HAND DYED ANTIQUE LINEN CUSHION COVERS IN JUPITER AS FOG
A changeable grey-blue tone that appears completely blue under certain lighting conditions but at other times comes across as a mid-grey tone. Made from antique French linen that likely dates back to the late 19th Century, this vintage fabric has a history that shows. Each cushion is unique and each carries its own signs of age and the stories that have accompanied it through time. While every piece is beautifully aged, some will show unique traces of use and repair that make these cushions unlike anything that comes out of factory mass production.
Backed with natural linen and fastened with a hidden zip closure, these unique linen cushion covers provide the perfect accompaniment for our Hand Dyed Jewel Velvet Cushion Covers by balancing the smooth velvet with just the right amount of texture.
With a background in costume design that has shaped her distinctive aesthetic, Kirsten Hecktermann is the designer and maker behind our luxurious linen and velvet cushion covers. Tucked away, off the beaten track in her small workshop in Suffolk, she creates all her pieces by hand endowing each item with her unmistakable, aesthetic sensibility.

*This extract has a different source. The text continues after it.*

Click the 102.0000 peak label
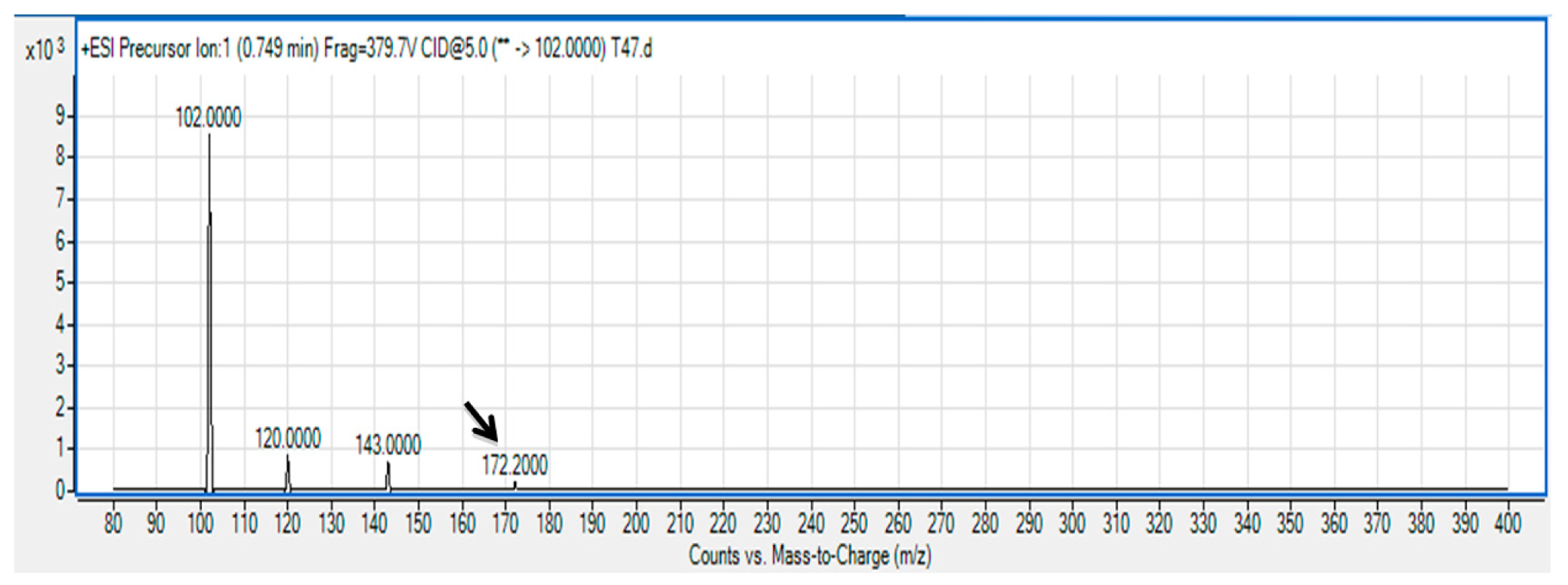This screenshot has width=1568, height=585. pyautogui.click(x=208, y=117)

There is a beautiful, slow process behind the making of every single piece of hand dyed fabric. Kirsten dyes all her fabrics in small batches of only up to 3.5 meters at a time. Her process is entirely reliant on the weather as each piece of fabric is dyed outside, on dry, preferably overcast days which are most favourable for seeing the colour accurately. The fabric is subsequently strung up to dry in her lush, tree-filled garden before being sewn into individual jewel-coloured cushion covers.
Each piece of linen is unique but layers of similar colours run through one dye batch to give the same overall hue. In the process of dying, each length of fabric goes through up to 10 baths of different colours which result in subtle variations and unrivalled depth of colour. The outcome has a very different look to machine dyed fabric off the factory roll. Depending on what the fabric is placed next to, different tones can be drawn out in her unique, ever-changing colours.
To reduce waste, as much of the dye is used up as possible in the making process so that at times, the dye water is almost clear at the end of dying. The water used in the dying process is collected and sent to a sewage works to ensure no hazardous pollutants are released back into the water courses.
Jupiter as Fog comes in a choice of three sizes:
55cm x 55cm
30cm x 60cm
45cm x 45cm
Please note that our cushion covers are sold as only the covers and that inserts are not included in order to allow you to select your own filling.
Material: Hand dyed vintage linen and natural linen
Handmade in Suffolk, England
Care: The colour of these cushion covers will naturally fade with time giving them a beautiful aged look. This process will happen a lot faster if the linen cushion covers are placed in direct sunlight. Dry clean only to preserve the beauty and colour of the linen. Washing is not advisable as the colour will be released and the linen will shrink slightly. Stains and spillages should be wiped immediately and gently with a damp clean cloth.
We have tried to capture the colours as accurately as possible and to show them in lighter and darker lighting conditions. However, due to the wonderful depth of colour, it is impossible to capture the colour completely accurately and to demonstrate all variations under different lighting conditions. If you are unsure about the extraordinary colours of our hand dyed linen, please get in touch and we will be more than happy to advise you.
Some ‘imperfections’ are part of the unique hand making process. Expect each cushion cover to be a little different: variations in colour, small marks on the linen and small specks of colour are all part of the charm of this unique dying process. We encourage you to embrace these as part of the charm of the unique artisanal process and to not look upon them as flaws. These small ‘imperfections’ are part of the process that makes the depth of colour unrivalled by anything found in factory production.